Abstract
Adolescence has been claimed since the seventies to be associated to a a bad prognosis in childhood ALL. Out of 4658 patients with ALL, 258 adolescents (15–20 year old)(5.5%) were treated in the successive FRALLE 83, FRALLE 87–89, FRALLE 92 (pilot phase), FRALLE 93 and FRALLE 2000 protocols. The main characteristics were: a sex ratio of 1.8 (M/F), a B-lineage in 71% of the cases vs T lineage in 29%, and a median WBC of 12 G/L (9–1000). Translocation and fusion transcripts were searched for in 120 evaluable BCP-ALL: t(9;22)/BCR-ABL, 8 pts (6%); t(1;19)/E2A-PBX1, 12 pts (10%); t(4;11)/MLL-AF4, 4 pts (3%). Out of 75 evaluable pts t(12;21)/TEL-AML1 was found in only 4 pts (3%). 242 out of 258 adolescents were in CR at the end of induction therapy(EOI)(94%) without any significant difference according to the era.
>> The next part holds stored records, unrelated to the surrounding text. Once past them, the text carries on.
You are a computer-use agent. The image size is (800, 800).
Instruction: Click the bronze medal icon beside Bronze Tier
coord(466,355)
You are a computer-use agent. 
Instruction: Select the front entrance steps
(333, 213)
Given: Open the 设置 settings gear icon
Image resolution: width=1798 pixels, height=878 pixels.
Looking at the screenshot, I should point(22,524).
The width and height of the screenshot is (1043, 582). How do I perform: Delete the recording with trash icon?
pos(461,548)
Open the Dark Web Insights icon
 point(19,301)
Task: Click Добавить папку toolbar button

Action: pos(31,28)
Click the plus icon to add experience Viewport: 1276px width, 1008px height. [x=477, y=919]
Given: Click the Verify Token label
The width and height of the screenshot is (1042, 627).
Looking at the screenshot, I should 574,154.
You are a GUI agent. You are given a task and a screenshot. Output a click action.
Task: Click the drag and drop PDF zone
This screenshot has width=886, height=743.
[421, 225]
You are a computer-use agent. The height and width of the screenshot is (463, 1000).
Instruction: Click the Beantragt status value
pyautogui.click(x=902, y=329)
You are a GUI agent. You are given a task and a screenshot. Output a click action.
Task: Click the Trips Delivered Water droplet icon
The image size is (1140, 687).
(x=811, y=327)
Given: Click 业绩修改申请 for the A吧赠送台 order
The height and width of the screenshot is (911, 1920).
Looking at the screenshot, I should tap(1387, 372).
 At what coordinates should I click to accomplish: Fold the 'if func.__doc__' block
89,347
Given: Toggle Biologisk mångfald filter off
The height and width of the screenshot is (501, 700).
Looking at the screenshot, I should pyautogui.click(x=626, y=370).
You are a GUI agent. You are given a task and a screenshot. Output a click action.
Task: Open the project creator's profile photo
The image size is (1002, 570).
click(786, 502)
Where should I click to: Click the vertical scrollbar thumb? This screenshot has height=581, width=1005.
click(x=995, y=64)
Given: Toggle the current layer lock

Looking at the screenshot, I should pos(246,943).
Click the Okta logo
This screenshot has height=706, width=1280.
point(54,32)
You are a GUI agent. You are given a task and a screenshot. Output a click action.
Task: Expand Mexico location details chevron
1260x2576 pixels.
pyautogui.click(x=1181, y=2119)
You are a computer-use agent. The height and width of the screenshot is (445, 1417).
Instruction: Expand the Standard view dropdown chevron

Nevertheless a major difference in the 3y and 5y EFS was found:
. | Number of pts . | CR at EOI (%) . | 3y EFS (%) . | 5y EFS (%) . | 10y EFS (%) . |
---|---|---|---|---|---|
*: p=.04; **: p=.04 | |||||
Eighties (F83, F87–89) | 100 | 93 | 42 +/− 5 | 35 +/− 5 | 35 +/− 5 |
Nineties (F92, F93) | 84 | 93 | 71 +/−5* | 67 +/− 5** | 67 +/− 5 |
2000– (F2000) | 74 | 96 | 86 +/−5* | 86 +/− 10** | NYA |
. | Number of pts . | CR at EOI (%) . | 3y EFS (%) . | 5y EFS (%) . | 10y EFS (%) . |
---|---|---|---|---|---|
*: p=.04; **: p=.04 | |||||
Eighties (F83, F87–89) | 100 | 93 | 42 +/− 5 | 35 +/− 5 | 35 +/− 5 |
Nineties (F92, F93) | 84 | 93 | 71 +/−5* | 67 +/− 5** | 67 +/− 5 |
2000– (F2000) | 74 | 96 | 86 +/−5* | 86 +/− 10** | NYA |
The main modification introduced in the nineties was the adoption of a double delayed intensification for the good early responders. Autologous BMT or allogenic BMT were indicated in bad early responders (D8 poor prednisone response, D21 marrow M3 response) and/or unfavourable cytogenetics. The better results of the 2000 protocol can mainly be explained by the further intensification of chemotherapy between induction and delayed Intensification 1 and before delayed Intensification 2. These better results were obtained despite decreasing the indications of BMT (6 performed vs 20 in the nineties) and of CNS irradiation (100% in the nineties vs 35% in the current era, including the TBI for BMTs).
Conclusions:
excellent results can now be achieved in adolescents with ALL
this study emphasizes again the need to treat adolescents with ALL according to pediatric intensive protocols and not “adult-type” protocols, as we recently suggested (Boissel et al, J Clin Oncol 2003).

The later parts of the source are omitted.